--- Begin Task material ---

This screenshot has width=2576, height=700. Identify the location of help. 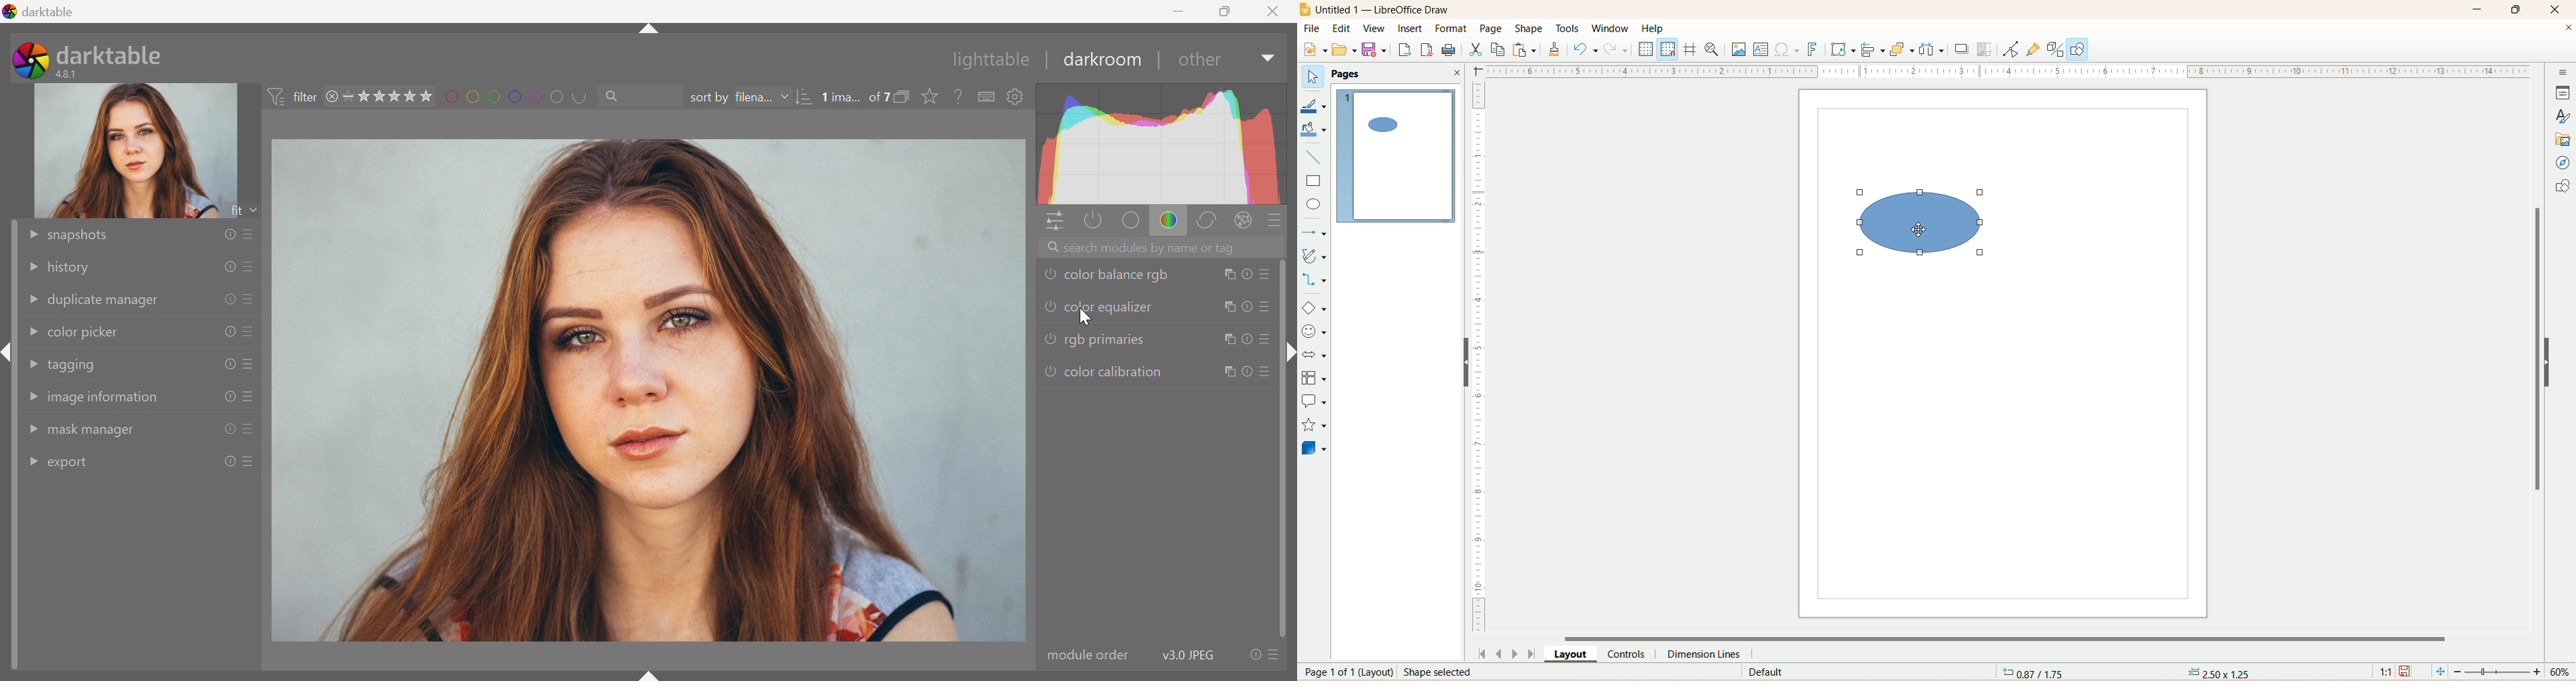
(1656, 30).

--- End Task material ---
--- Begin Task material ---

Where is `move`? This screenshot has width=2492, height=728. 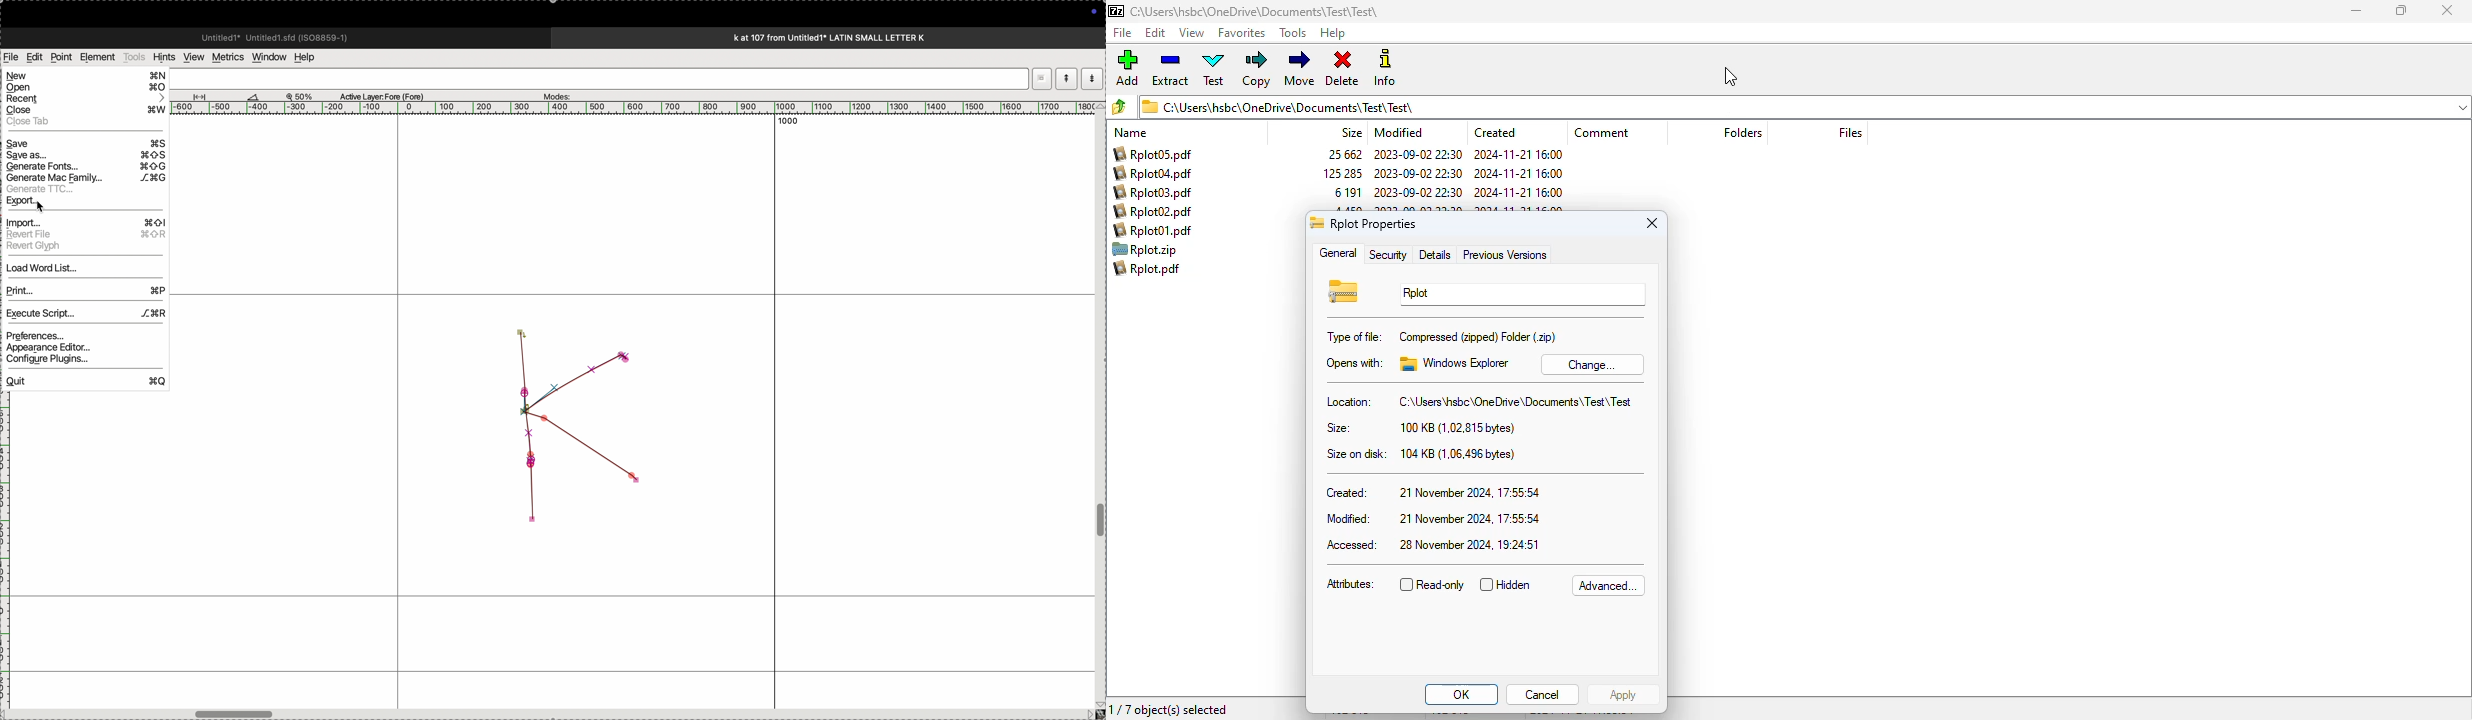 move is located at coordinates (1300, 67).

--- End Task material ---
--- Begin Task material ---

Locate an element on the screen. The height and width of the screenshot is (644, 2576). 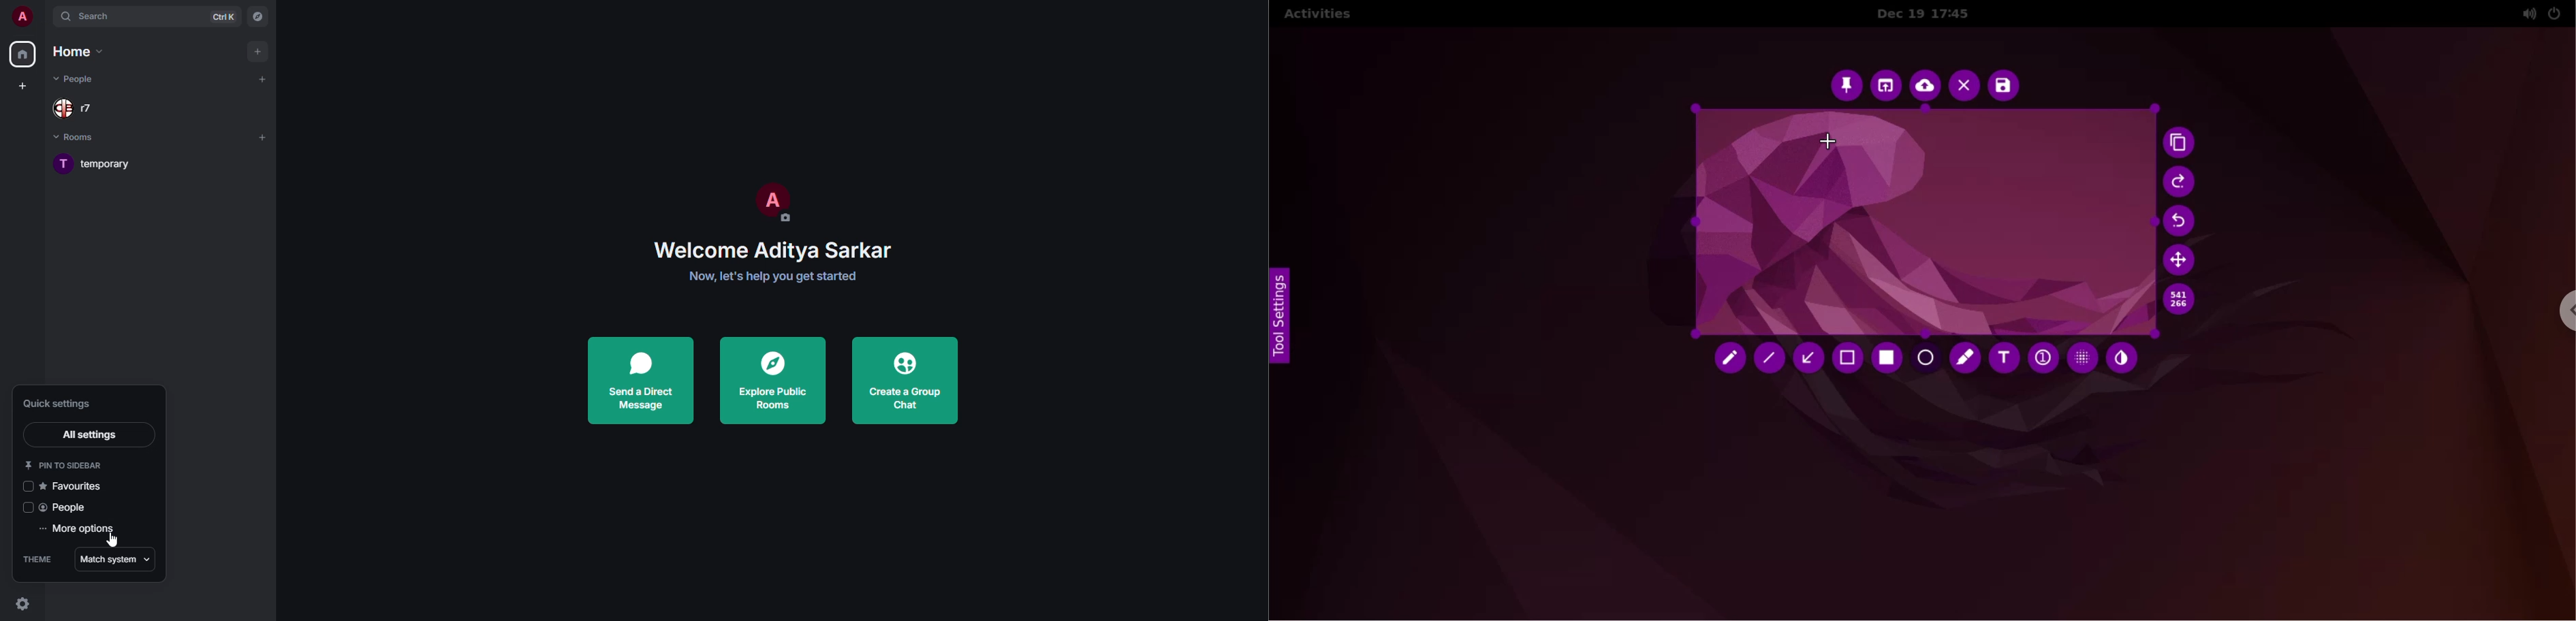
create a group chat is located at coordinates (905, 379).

--- End Task material ---

### To be done:
Rewrite the lines from the one containing "This screenshot has width=2576, height=700." through the one containing "(1656, 30).", inclusive, with "location" changed to "position" and everything else as it stands. Omit the pictures from your answer.

### The solution:
This screenshot has width=2576, height=700. Identify the position of help. 
(1656, 30).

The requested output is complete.